SUCKLEY, England (Reuters) - For the last 18 years, Jerzy Kwapniewski has left his home in Poland to spend the summer months picking apples and hops on a farm in central England. He plans to look for work in Germany next year.
The 50-year-old seasonal worker is one of many east Europeans who, shaken by the fallout from Britain’s vote to leave the EU, have either left the country early or indicated a reluctance to return next year.
They are being driven away by a sharp fall in the pound that has eroded the value of their wages back home and concern for their safety as the anti-immigration rhetoric which fuelled the vote spills over into racist attacks.
“It’s a pity,” Kwapniewski said, standing in brilliant sunshine between rows of cider apple trees. “After ... 18 years coming every year I have to think that it ... may change for me and my colleagues.”
Two employment agencies that bring eastern European workers to British farms told Reuters that in the last two months alone they had failed to find workers to fill 600 positions.
One, Fruitful Jobs, said the number of people contacting their Polish and Bulgarian recruitment offices had fallen by 70 percent since the June 23 referendum, compared with the usual 35 percent drop recorded for the latter stage of the season.
Each year, up to 80,000 seasonal workers come to Britain from the European Union to help with the harvest. Farmers say the loss of such staff threatens the wider food and farming industry which contributes around 7 percent of economic output.
British workers show little interest in picking jobs and immigration rules block people from outside the EU from seasonal farm work, so the Farmers Union trade association is urging the government to ease those terms.
Without that, it says, fruit and vegetables could be left rotting on the ground next year, one of many unintended consequences of the unexpected referendum decision.
The government has said it could examine the idea of temporary work permits in the future and will seek to protect farmers as it exits the EU and tries to improve job prospects for Britons.
Other sectors reliant on migrant workers may also find it harder to recruit, including construction, hospitality and the health industry.
Food and farming contributes 108 billion pounds to the economy, propelled by the EU seasonal workers who spread out across fields at dawn to pick daffodils in January, strawberries in summer, apples in September and Brussels sprouts in December.
Earning at least 7.20 pounds an hour, the work has proved hugely popular with people prepared to travel abroad for wages that go further in their home countries. But while the hourly wage translated into 41 Polish zlotys before the vote, it now equates to 34.
Prime Minister Theresa May has said the vote to leave the EU was a cry for lower immigration, prompting her government to talk about making it harder to hire foreign workers and “flushing out” those firms that do not comply.

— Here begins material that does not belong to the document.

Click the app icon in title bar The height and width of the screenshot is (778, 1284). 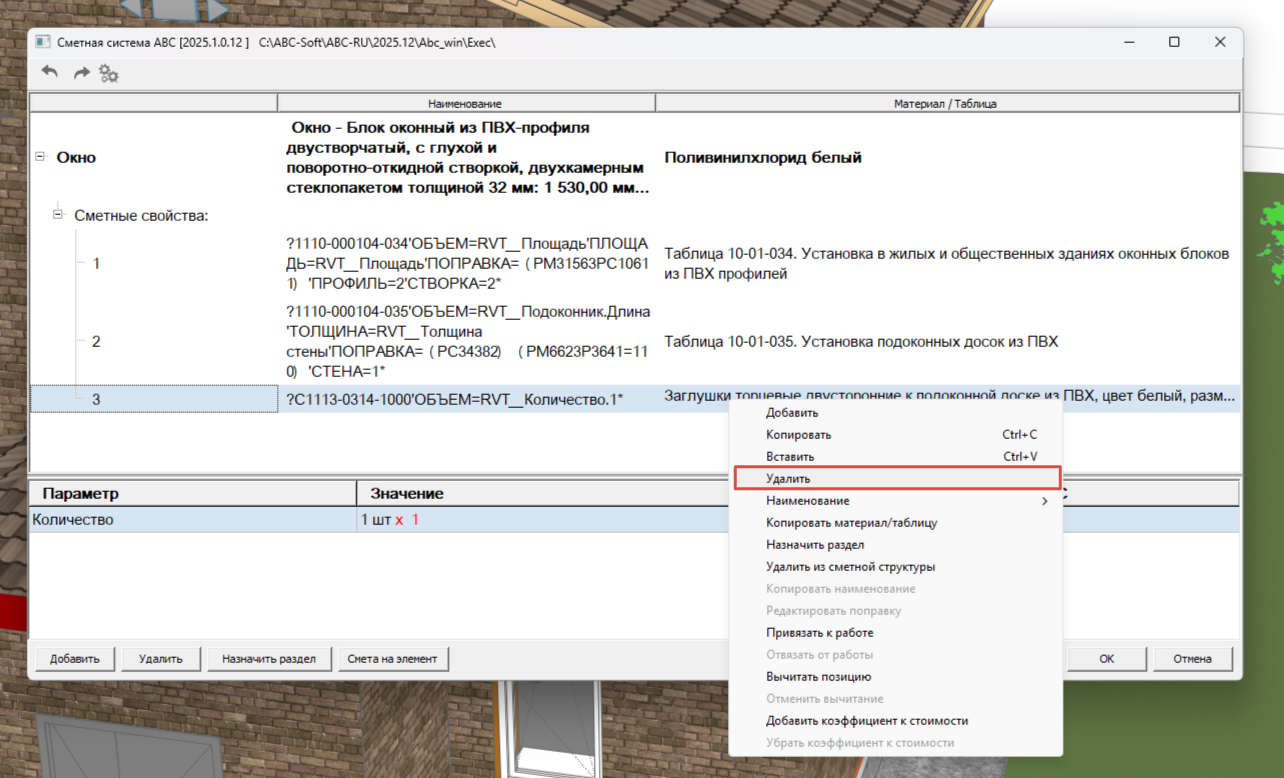43,42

The government has since backtracked but the impact of the hardening sentiment is already being felt on the fields.
“The message we’re sending out is: ‘don’t come here, you’re not welcome, we don’t want you and actually you might get beaten up,’” Ali Capper, a partner in Stocks Farm in Worcestershire and Kwapniewski’s employer, told Reuters.
As chair of the Horticulture and Potatoes Board at the National Farmers Union, Capper is being inundated with reports of farms struggling to secure the workers they need.
“Cornish brewers expecting labour at the end of the summer said they didn’t turn up. A hops brewer in Kent said half his Polish team didn’t turn up, and rates of attrition are growing for vegetable growers,” she said.
Andrea Leadsom, minister for farming and a campaigner for Brexit, said she is open to a proposal for a workers’ permit scheme to attract staff once Britain has left the EU but she hoped British workers would also show interest.
“Supporting our farmers and protecting the environment will form an important part of our exit from the EU,” said the Department for Environment, Food and Rural Affairs (DEFRA), without giving details.
The industry worked with government in 2013 to try to get British job seekers to take up picking jobs, but to little avail.
“Working on the land is seen as the lowest form of employment,” Capper said, looking out across the Malvern Hills that once inspired Edward Elgar to compose his patriotic march, Pomp and Circumstance.
“If what we’re hearing anecdotally is correct ... we’ve got a crisis coming at us in 2017.”
Spread over 200 acres of rolling countryside in Worcestershire, Stocks Farm grows apples and enough hops to make 46 million pints of beer each year, helped by 70 seasonal staff.
The weather-beaten Kwapniewski, who starts at dawn to pick apples by hand, cradling them so they do not bruise, said he had originally viewed the job as something a student would do, but had come to feel part of a team, coming back each year.
Now he has looked into whether he could find similar work in Germany or Austria, the first signs of a change brewing.
“Your government is not giving any direction,” he said. “We were grateful to the country that let us earn something.”